No es que China no haya sido tocada por la debacle. Imposible sería imaginarlo para un país que abastece importantes mercados en recesión, como los de los Estados Unidos y Europa Occidental.
Sin embargo, y según los planteamientos partidistas, parece llegada la hora de echar mano con mayor empeño a las enormes reservas de consumo internas que constituyen los mil 360 millones de pobladores, en una fórmula que, a la vez que eleva el nivel y la calidad general de sus vidas, asegura buena parte del mercado para los cada vez más amplios surtidos nacionales.
Ello, desde luego, sin desdorar la tradicional expansión de China por regiones de enormes potencialidades como América Latina, África o el Sudeste Asiático, mediante políticas de justa colaboración y equilibrado intercambio.
Por consiguiente, es de esperar que, tal como se ha dicho oficialmente, China logre duplicar para 2020 su producto interno bruto y enfrente con éxito algunos de sus actuales problemas de orden táctico, como “el excesivo consumo de recursos, la grave contaminación medioambiental y la creciente brecha entre los ricos y los pobres”.

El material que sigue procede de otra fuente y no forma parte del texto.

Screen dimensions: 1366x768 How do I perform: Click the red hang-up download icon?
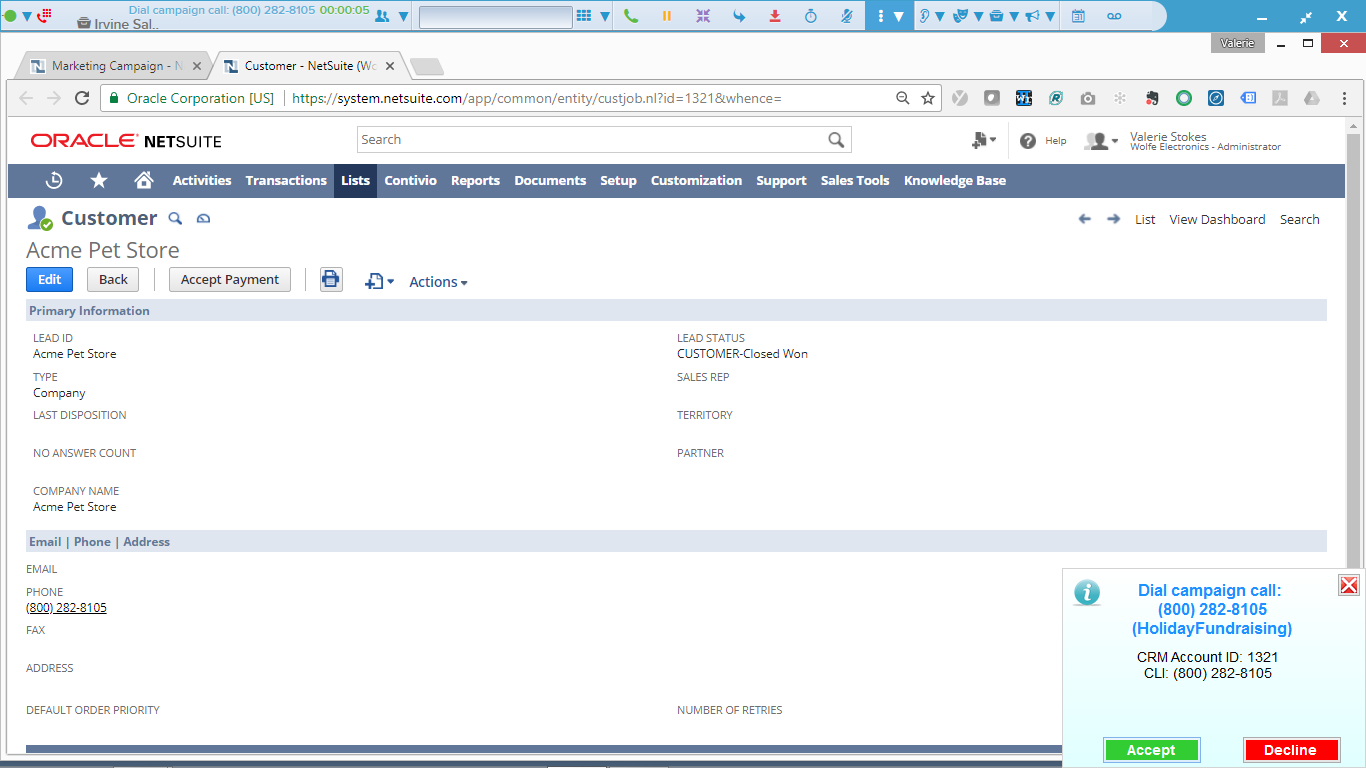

Por lo demás, lo cierto es que el denominado “socialismo con características chinas” ha demostrado ser eficaz en alto grado.

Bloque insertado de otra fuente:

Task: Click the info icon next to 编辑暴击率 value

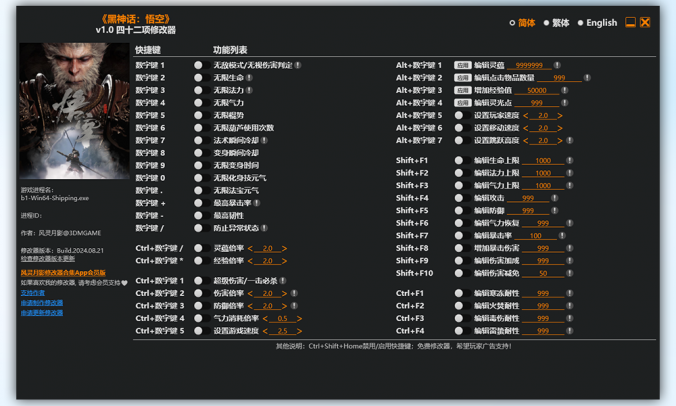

El apego a fórmulas políticas como “buscar la verdad en los hechos” ha probado lo efectivo del alejamiento con respecto a las prácticas voluntaristas, los idealismos extremos y la perniciosa incidencia de miras estrechas e inmovilistas.
Por añadidura, la dirigencia china, desde hace un buen número de años ha insistido en una renovación constante y metódica, que aprovecha el tramo de mayor lucidez y energía de las diferentes generaciones revolucionarias, y permite que cada una de ellas marque con su impronta directa el espacio de historia que le corresponde, sin desdorar la valiosa experiencia acumulada por sus predecesores.
De hecho, este Dieciocho Congreso marca el fin de la conducción por Hu Jintao del Partido Comunista y del Estado, que pasará a manos de Xi Jinping, de 59 años de edad, y hasta el presente miembro del Comité Permanente del Buró Político del Partido Comunista y vicepresidente de la nación.
De manera que hoy parece cumplirse a pie juntillas el vaticinio que en el siglo XVIII formulara Napoleón Bonaparte: “China es un gigante dormido. Déjenlo dormir, porque el día que despierte estremecerá al mundo”.